▶ [Task statement]: Entries follow. Set all of them down as they stand.

▶ [Input for this task]:
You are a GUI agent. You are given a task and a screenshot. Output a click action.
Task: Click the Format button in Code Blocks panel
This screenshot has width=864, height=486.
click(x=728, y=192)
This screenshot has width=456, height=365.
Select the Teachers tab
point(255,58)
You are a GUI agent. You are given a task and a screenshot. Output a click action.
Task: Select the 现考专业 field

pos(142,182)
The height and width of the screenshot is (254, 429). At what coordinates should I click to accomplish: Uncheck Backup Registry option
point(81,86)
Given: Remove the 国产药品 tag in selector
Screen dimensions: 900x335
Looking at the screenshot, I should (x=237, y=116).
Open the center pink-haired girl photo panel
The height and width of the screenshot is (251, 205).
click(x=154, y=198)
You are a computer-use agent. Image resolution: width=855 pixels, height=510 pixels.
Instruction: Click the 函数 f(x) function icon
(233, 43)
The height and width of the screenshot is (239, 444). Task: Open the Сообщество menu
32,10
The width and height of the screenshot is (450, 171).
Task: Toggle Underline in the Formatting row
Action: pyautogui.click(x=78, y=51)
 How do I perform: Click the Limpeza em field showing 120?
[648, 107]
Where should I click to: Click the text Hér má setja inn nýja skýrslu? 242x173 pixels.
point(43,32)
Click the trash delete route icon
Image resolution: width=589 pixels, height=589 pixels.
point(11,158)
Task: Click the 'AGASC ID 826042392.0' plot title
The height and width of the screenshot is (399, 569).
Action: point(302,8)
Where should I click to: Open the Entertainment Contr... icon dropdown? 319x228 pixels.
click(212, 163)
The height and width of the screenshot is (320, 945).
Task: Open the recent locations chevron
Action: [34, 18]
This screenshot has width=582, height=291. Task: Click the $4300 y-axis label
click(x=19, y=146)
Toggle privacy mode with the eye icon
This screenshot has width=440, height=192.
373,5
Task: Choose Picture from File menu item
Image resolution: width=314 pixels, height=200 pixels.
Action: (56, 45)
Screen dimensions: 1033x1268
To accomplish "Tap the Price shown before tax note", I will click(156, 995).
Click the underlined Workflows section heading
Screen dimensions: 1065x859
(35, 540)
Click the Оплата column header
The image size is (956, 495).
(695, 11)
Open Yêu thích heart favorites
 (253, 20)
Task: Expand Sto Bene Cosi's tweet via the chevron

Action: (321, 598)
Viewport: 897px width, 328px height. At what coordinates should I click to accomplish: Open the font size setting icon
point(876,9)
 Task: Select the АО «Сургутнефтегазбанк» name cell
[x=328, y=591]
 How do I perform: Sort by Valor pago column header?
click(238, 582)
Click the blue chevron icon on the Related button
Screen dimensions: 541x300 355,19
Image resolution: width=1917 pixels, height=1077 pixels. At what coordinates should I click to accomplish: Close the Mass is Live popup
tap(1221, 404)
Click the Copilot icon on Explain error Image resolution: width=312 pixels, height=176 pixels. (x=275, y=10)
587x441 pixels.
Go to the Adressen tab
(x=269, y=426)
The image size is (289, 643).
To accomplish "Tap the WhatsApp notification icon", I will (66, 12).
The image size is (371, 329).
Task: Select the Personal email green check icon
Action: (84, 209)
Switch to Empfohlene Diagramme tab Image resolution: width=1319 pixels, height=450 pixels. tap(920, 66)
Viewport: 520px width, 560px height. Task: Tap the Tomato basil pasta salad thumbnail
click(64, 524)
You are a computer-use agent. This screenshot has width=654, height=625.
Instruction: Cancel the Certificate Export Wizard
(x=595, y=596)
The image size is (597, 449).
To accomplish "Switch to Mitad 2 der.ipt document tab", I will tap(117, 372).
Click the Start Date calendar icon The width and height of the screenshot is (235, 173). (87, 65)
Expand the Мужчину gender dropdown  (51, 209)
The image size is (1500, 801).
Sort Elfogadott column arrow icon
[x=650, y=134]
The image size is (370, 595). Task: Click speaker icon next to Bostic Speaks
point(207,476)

▶ [Reply to the exercise]:
You are a GUI agent. You are given a task and a screenshot. Output a click action.
Task: Click the Format button in Code Blocks panel
This screenshot has width=864, height=486.
click(x=728, y=192)
This screenshot has width=456, height=365.
Select the Teachers tab
point(255,58)
You are a GUI agent. You are given a task and a screenshot. Output a click action.
Task: Select the 现考专业 field

pos(142,182)
The height and width of the screenshot is (254, 429). At what coordinates should I click to accomplish: Uncheck Backup Registry option
point(81,86)
Given: Remove the 国产药品 tag in selector
Screen dimensions: 900x335
Looking at the screenshot, I should (x=237, y=116).
Open the center pink-haired girl photo panel
The height and width of the screenshot is (251, 205).
click(x=154, y=198)
You are a computer-use agent. Image resolution: width=855 pixels, height=510 pixels.
Instruction: Click the 函数 f(x) function icon
(233, 43)
The height and width of the screenshot is (239, 444). Task: Open the Сообщество menu
32,10
The width and height of the screenshot is (450, 171).
Task: Toggle Underline in the Formatting row
Action: pyautogui.click(x=78, y=51)
 How do I perform: Click the Limpeza em field showing 120?
[648, 107]
Where should I click to: Click the text Hér má setja inn nýja skýrslu? 242x173 pixels.
point(43,32)
Click the trash delete route icon
Image resolution: width=589 pixels, height=589 pixels.
point(11,158)
Task: Click the 'AGASC ID 826042392.0' plot title
The height and width of the screenshot is (399, 569).
Action: point(302,8)
Where should I click to: Open the Entertainment Contr... icon dropdown? 319x228 pixels.
click(212, 163)
The height and width of the screenshot is (320, 945).
Task: Open the recent locations chevron
Action: [34, 18]
This screenshot has width=582, height=291. Task: Click the $4300 y-axis label
click(x=19, y=146)
Toggle privacy mode with the eye icon
This screenshot has width=440, height=192.
373,5
Task: Choose Picture from File menu item
Image resolution: width=314 pixels, height=200 pixels.
Action: (56, 45)
Screen dimensions: 1033x1268
To accomplish "Tap the Price shown before tax note", I will click(156, 995).
Click the underlined Workflows section heading
Screen dimensions: 1065x859
(35, 540)
Click the Оплата column header
The image size is (956, 495).
(695, 11)
Open Yêu thích heart favorites
 (253, 20)
Task: Expand Sto Bene Cosi's tweet via the chevron

Action: (321, 598)
Viewport: 897px width, 328px height. At what coordinates should I click to accomplish: Open the font size setting icon
point(876,9)
 Task: Select the АО «Сургутнефтегазбанк» name cell
[x=328, y=591]
 How do I perform: Sort by Valor pago column header?
click(238, 582)
Click the blue chevron icon on the Related button
Screen dimensions: 541x300 355,19
Image resolution: width=1917 pixels, height=1077 pixels. At what coordinates should I click to accomplish: Close the Mass is Live popup
tap(1221, 404)
Click the Copilot icon on Explain error Image resolution: width=312 pixels, height=176 pixels. (x=275, y=10)
587x441 pixels.
Go to the Adressen tab
(x=269, y=426)
The image size is (289, 643).
To accomplish "Tap the WhatsApp notification icon", I will (66, 12).
The image size is (371, 329).
Task: Select the Personal email green check icon
Action: (84, 209)
Switch to Empfohlene Diagramme tab Image resolution: width=1319 pixels, height=450 pixels. tap(920, 66)
Viewport: 520px width, 560px height. Task: Tap the Tomato basil pasta salad thumbnail
click(64, 524)
You are a computer-use agent. This screenshot has width=654, height=625.
Instruction: Cancel the Certificate Export Wizard
(x=595, y=596)
The image size is (597, 449).
To accomplish "Switch to Mitad 2 der.ipt document tab", I will tap(117, 372).
Click the Start Date calendar icon The width and height of the screenshot is (235, 173). (87, 65)
Expand the Мужчину gender dropdown  (51, 209)
The image size is (1500, 801).
Sort Elfogadott column arrow icon
[x=650, y=134]
The image size is (370, 595). Task: Click speaker icon next to Bostic Speaks
point(207,476)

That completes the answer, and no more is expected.